**Exercise:** Nothing should be left out: output all of the entries exactly.

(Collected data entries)
==============================

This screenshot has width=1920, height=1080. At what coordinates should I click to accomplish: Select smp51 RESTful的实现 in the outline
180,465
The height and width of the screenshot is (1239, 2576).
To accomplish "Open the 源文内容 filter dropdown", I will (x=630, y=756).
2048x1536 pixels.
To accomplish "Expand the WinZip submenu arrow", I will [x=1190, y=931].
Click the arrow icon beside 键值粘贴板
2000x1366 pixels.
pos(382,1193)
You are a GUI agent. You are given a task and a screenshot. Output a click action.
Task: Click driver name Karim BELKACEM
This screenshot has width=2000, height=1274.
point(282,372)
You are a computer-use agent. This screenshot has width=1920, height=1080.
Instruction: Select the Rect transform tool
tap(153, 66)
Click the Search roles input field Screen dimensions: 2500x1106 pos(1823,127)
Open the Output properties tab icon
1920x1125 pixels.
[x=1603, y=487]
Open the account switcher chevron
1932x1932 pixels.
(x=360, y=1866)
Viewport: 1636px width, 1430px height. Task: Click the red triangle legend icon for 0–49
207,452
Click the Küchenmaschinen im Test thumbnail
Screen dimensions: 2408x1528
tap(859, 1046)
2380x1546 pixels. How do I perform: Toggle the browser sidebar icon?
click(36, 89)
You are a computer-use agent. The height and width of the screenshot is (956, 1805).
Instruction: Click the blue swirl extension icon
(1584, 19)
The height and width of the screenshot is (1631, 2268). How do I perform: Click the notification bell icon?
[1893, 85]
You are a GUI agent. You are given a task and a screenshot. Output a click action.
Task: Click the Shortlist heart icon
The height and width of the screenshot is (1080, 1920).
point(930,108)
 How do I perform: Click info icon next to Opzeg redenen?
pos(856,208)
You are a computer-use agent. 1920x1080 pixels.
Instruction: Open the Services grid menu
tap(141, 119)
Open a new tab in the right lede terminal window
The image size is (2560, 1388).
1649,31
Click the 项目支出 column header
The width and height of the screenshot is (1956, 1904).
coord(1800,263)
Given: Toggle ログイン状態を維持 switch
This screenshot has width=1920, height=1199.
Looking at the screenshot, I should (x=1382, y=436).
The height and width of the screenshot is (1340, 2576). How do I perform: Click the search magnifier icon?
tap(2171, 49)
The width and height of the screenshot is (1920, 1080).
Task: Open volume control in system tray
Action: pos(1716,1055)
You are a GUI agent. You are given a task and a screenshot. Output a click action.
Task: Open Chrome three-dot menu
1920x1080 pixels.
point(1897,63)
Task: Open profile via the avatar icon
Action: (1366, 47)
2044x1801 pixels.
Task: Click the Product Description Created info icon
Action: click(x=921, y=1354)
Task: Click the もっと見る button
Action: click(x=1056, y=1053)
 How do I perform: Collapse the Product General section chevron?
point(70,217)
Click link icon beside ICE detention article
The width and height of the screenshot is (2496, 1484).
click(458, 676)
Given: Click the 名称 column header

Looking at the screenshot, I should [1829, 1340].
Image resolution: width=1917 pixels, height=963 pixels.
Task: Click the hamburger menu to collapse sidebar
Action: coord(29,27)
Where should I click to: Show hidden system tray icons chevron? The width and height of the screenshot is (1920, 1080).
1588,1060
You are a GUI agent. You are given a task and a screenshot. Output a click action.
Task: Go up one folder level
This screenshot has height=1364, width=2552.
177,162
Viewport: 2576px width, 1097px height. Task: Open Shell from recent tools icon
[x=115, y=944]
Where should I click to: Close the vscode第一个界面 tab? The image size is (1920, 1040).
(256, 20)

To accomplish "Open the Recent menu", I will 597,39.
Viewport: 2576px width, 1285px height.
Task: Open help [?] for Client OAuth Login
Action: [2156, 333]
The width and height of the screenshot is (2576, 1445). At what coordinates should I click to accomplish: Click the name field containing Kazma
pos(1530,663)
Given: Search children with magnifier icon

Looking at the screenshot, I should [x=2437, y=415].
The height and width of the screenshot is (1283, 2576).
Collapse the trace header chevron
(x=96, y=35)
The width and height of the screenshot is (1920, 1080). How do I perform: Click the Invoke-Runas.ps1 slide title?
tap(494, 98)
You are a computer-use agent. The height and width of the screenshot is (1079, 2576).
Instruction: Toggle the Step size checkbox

==============================

**Result:**
This screenshot has width=1920, height=1080. At what coordinates should I click to accomplish: Select smp51 RESTful的实现 in the outline
180,465
The height and width of the screenshot is (1239, 2576).
To accomplish "Open the 源文内容 filter dropdown", I will (x=630, y=756).
2048x1536 pixels.
To accomplish "Expand the WinZip submenu arrow", I will [x=1190, y=931].
Click the arrow icon beside 键值粘贴板
2000x1366 pixels.
pos(382,1193)
You are a GUI agent. You are given a task and a screenshot. Output a click action.
Task: Click driver name Karim BELKACEM
This screenshot has width=2000, height=1274.
point(282,372)
You are a computer-use agent. This screenshot has width=1920, height=1080.
Instruction: Select the Rect transform tool
tap(153, 66)
Click the Search roles input field Screen dimensions: 2500x1106 pos(1823,127)
Open the Output properties tab icon
1920x1125 pixels.
[x=1603, y=487]
Open the account switcher chevron
1932x1932 pixels.
(x=360, y=1866)
Viewport: 1636px width, 1430px height. Task: Click the red triangle legend icon for 0–49
207,452
Click the Küchenmaschinen im Test thumbnail
Screen dimensions: 2408x1528
tap(859, 1046)
2380x1546 pixels. How do I perform: Toggle the browser sidebar icon?
click(36, 89)
You are a computer-use agent. The height and width of the screenshot is (956, 1805).
Instruction: Click the blue swirl extension icon
(1584, 19)
The height and width of the screenshot is (1631, 2268). How do I perform: Click the notification bell icon?
[1893, 85]
You are a GUI agent. You are given a task and a screenshot. Output a click action.
Task: Click the Shortlist heart icon
The height and width of the screenshot is (1080, 1920).
point(930,108)
 How do I perform: Click info icon next to Opzeg redenen?
pos(856,208)
You are a computer-use agent. 1920x1080 pixels.
Instruction: Open the Services grid menu
tap(141, 119)
Open a new tab in the right lede terminal window
The image size is (2560, 1388).
1649,31
Click the 项目支出 column header
The width and height of the screenshot is (1956, 1904).
coord(1800,263)
Given: Toggle ログイン状態を維持 switch
This screenshot has width=1920, height=1199.
Looking at the screenshot, I should (x=1382, y=436).
The height and width of the screenshot is (1340, 2576). How do I perform: Click the search magnifier icon?
tap(2171, 49)
The width and height of the screenshot is (1920, 1080).
Task: Open volume control in system tray
Action: pos(1716,1055)
You are a GUI agent. You are given a task and a screenshot. Output a click action.
Task: Open Chrome three-dot menu
1920x1080 pixels.
point(1897,63)
Task: Open profile via the avatar icon
Action: (1366, 47)
2044x1801 pixels.
Task: Click the Product Description Created info icon
Action: click(x=921, y=1354)
Task: Click the もっと見る button
Action: click(x=1056, y=1053)
 How do I perform: Collapse the Product General section chevron?
point(70,217)
Click link icon beside ICE detention article
The width and height of the screenshot is (2496, 1484).
click(458, 676)
Given: Click the 名称 column header

Looking at the screenshot, I should [1829, 1340].
Image resolution: width=1917 pixels, height=963 pixels.
Task: Click the hamburger menu to collapse sidebar
Action: coord(29,27)
Where should I click to: Show hidden system tray icons chevron? The width and height of the screenshot is (1920, 1080).
1588,1060
You are a GUI agent. You are given a task and a screenshot. Output a click action.
Task: Go up one folder level
This screenshot has height=1364, width=2552.
177,162
Viewport: 2576px width, 1097px height. Task: Open Shell from recent tools icon
[x=115, y=944]
Where should I click to: Close the vscode第一个界面 tab? The image size is (1920, 1040).
(256, 20)

To accomplish "Open the Recent menu", I will 597,39.
Viewport: 2576px width, 1285px height.
Task: Open help [?] for Client OAuth Login
Action: [2156, 333]
The width and height of the screenshot is (2576, 1445). At what coordinates should I click to accomplish: Click the name field containing Kazma
pos(1530,663)
Given: Search children with magnifier icon

Looking at the screenshot, I should [x=2437, y=415].
The height and width of the screenshot is (1283, 2576).
Collapse the trace header chevron
(x=96, y=35)
The width and height of the screenshot is (1920, 1080). How do I perform: Click the Invoke-Runas.ps1 slide title?
tap(494, 98)
You are a computer-use agent. The height and width of the screenshot is (1079, 2576).
Instruction: Toggle the Step size checkbox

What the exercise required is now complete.